The data:
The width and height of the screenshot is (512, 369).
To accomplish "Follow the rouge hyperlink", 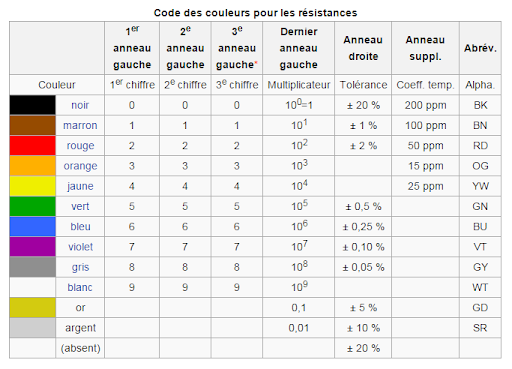I will click(80, 146).
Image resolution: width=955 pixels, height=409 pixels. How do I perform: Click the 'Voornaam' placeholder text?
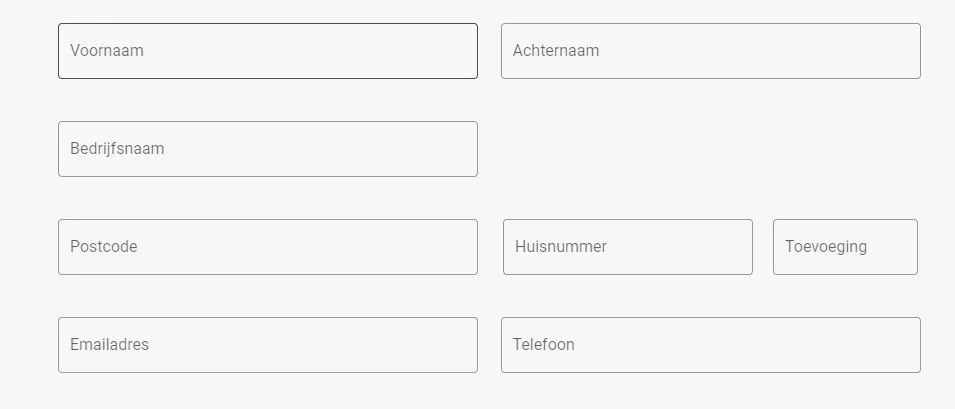click(107, 51)
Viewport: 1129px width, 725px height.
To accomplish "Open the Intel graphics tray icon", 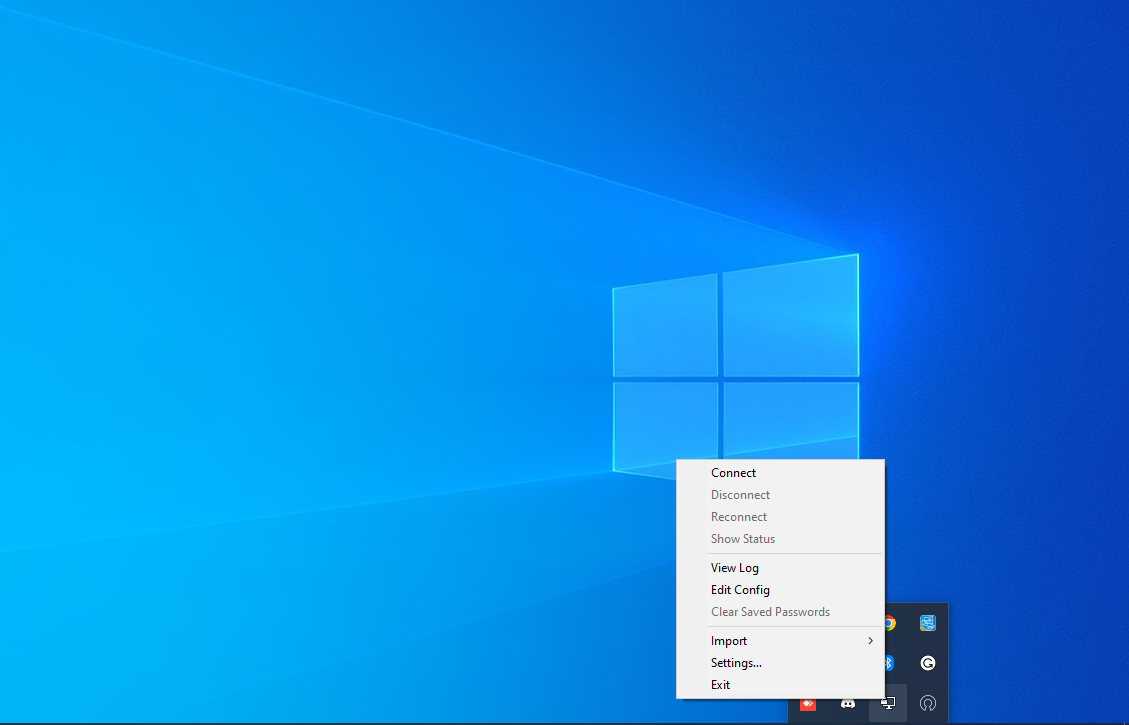I will 928,623.
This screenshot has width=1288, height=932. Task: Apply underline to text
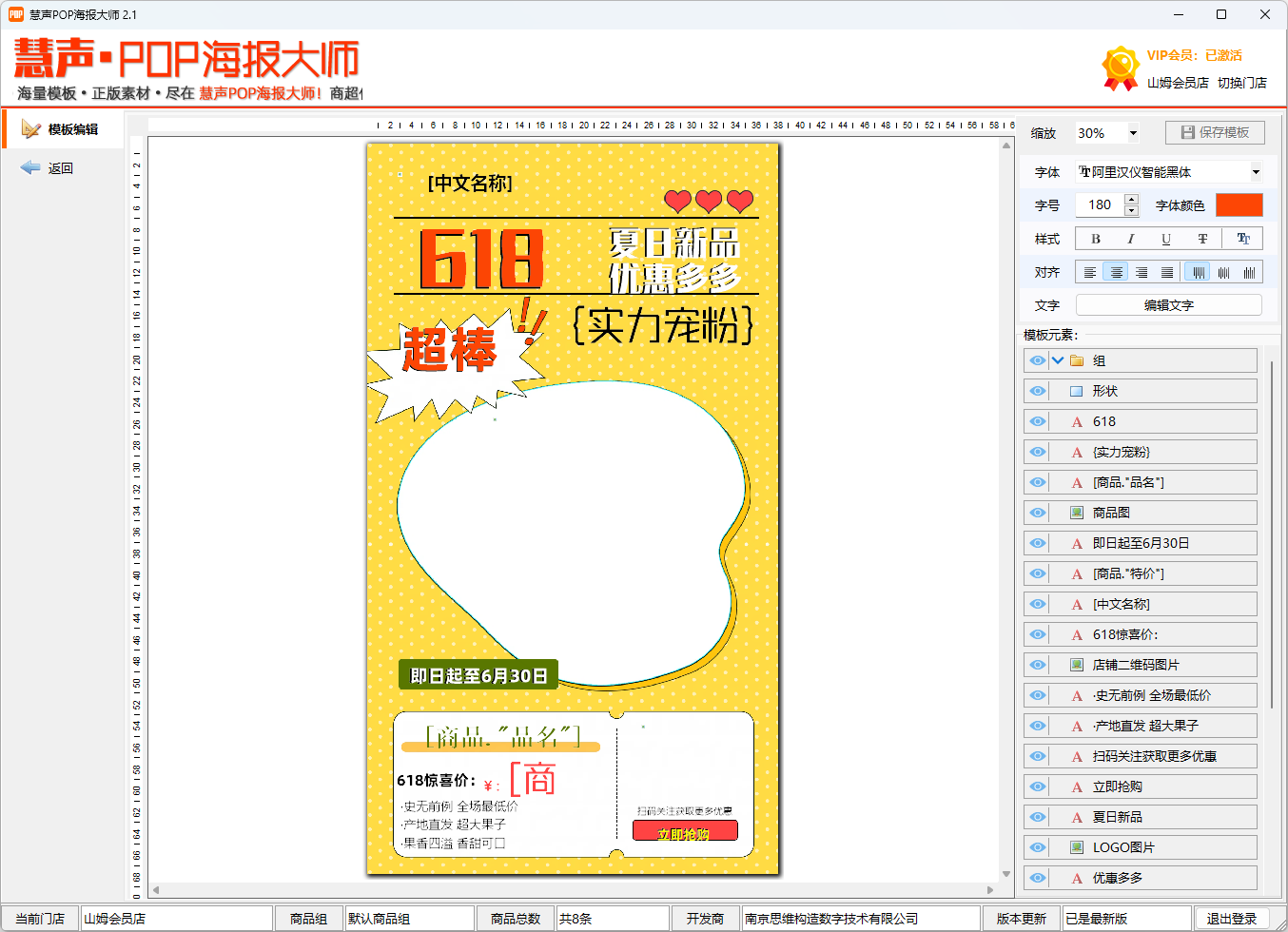point(1165,239)
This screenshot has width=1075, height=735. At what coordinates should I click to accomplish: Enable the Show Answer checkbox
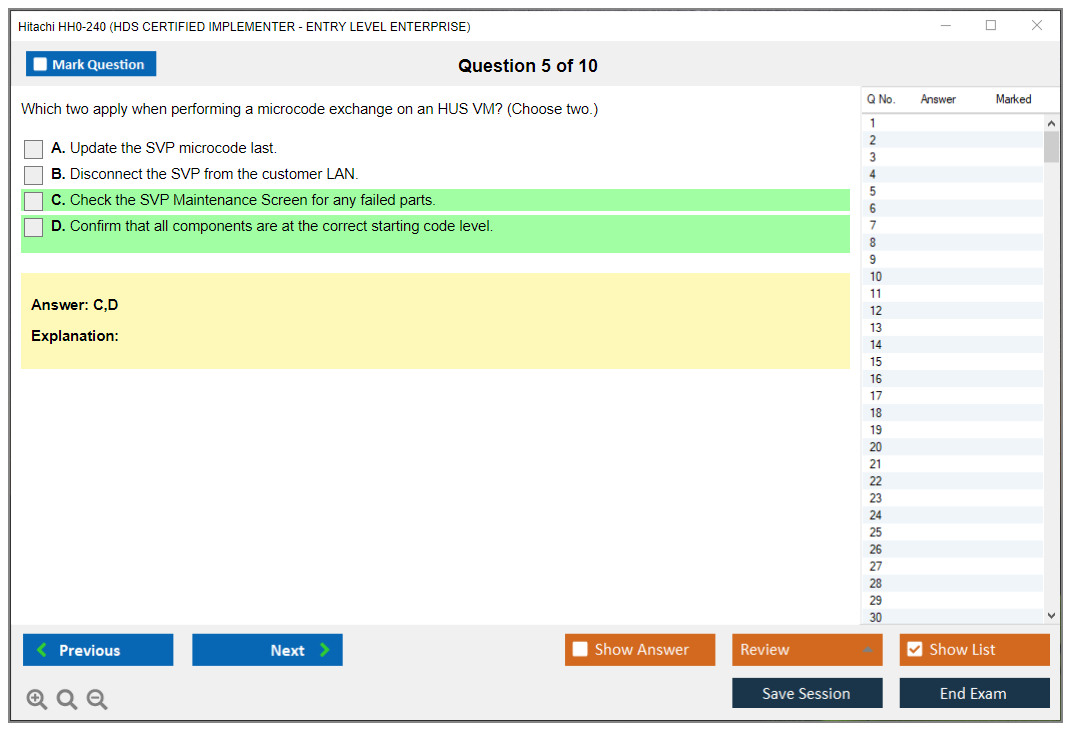click(x=580, y=649)
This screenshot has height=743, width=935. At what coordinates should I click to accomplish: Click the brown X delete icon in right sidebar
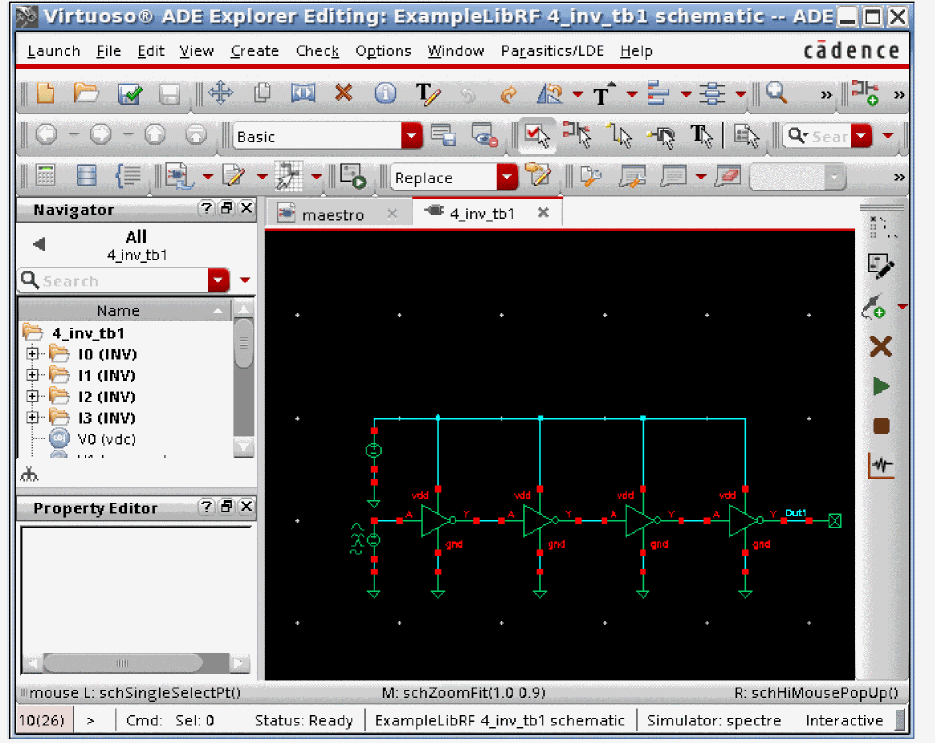[x=880, y=347]
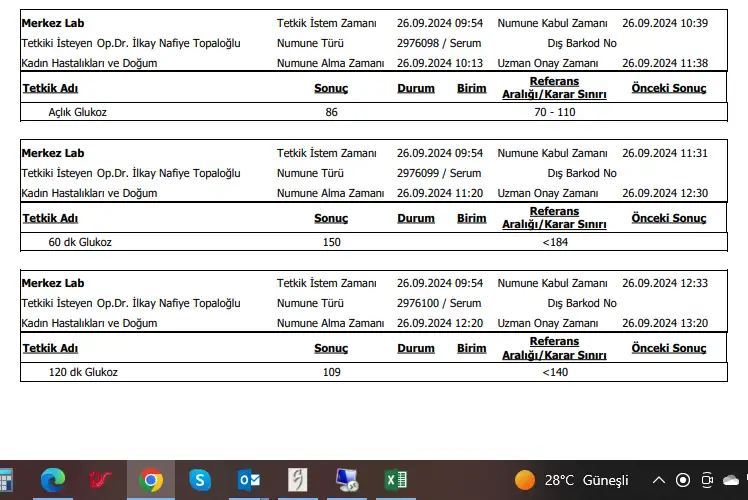
Task: Show hidden system tray icons
Action: [x=657, y=480]
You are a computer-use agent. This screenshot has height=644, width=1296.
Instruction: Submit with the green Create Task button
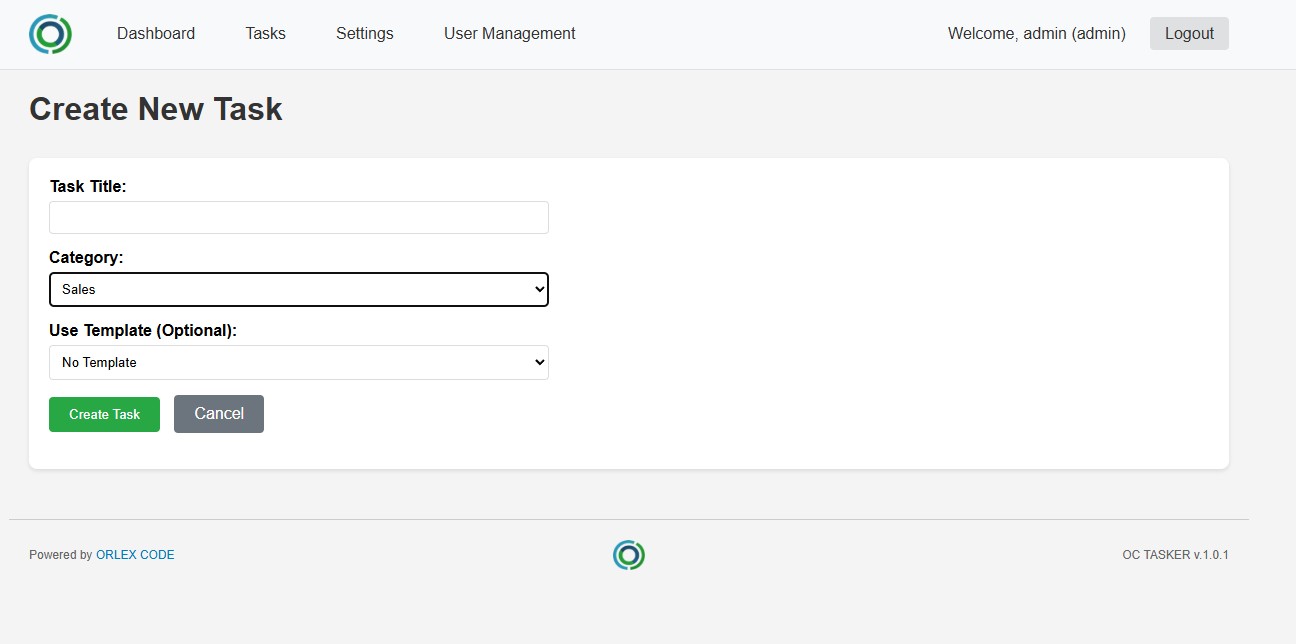104,414
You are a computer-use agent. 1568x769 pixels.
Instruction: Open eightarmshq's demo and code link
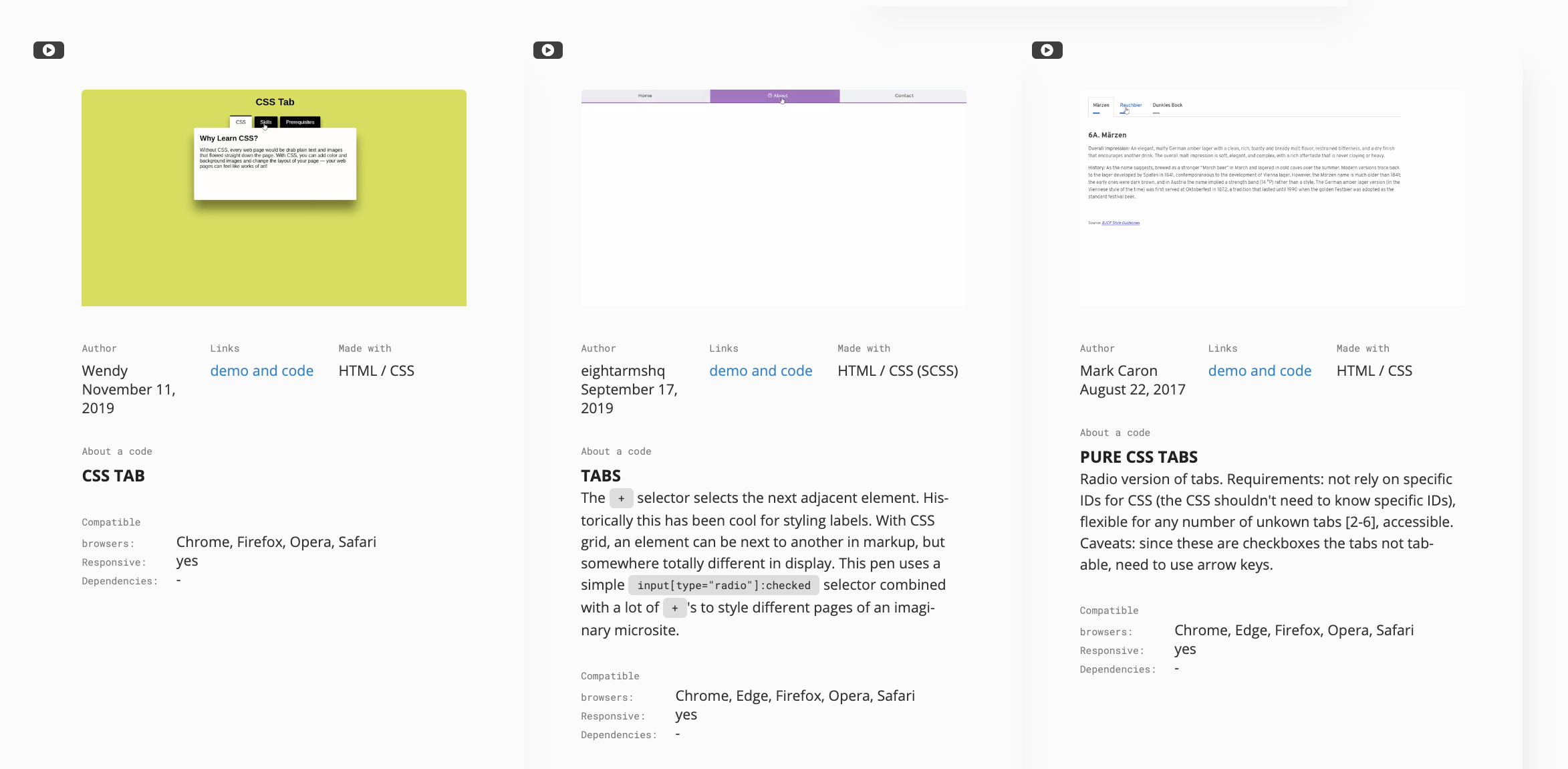click(x=761, y=370)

Work required: Transcribe, without alteration, each line from the one with "You are a computer-use agent. 1568x769" through the last line of the data; no pictures belong in the copy.

Result of the exercise:
You are a computer-use agent. 1568x769 pixels.
Instruction: Open eightarmshq's demo and code link
click(x=761, y=370)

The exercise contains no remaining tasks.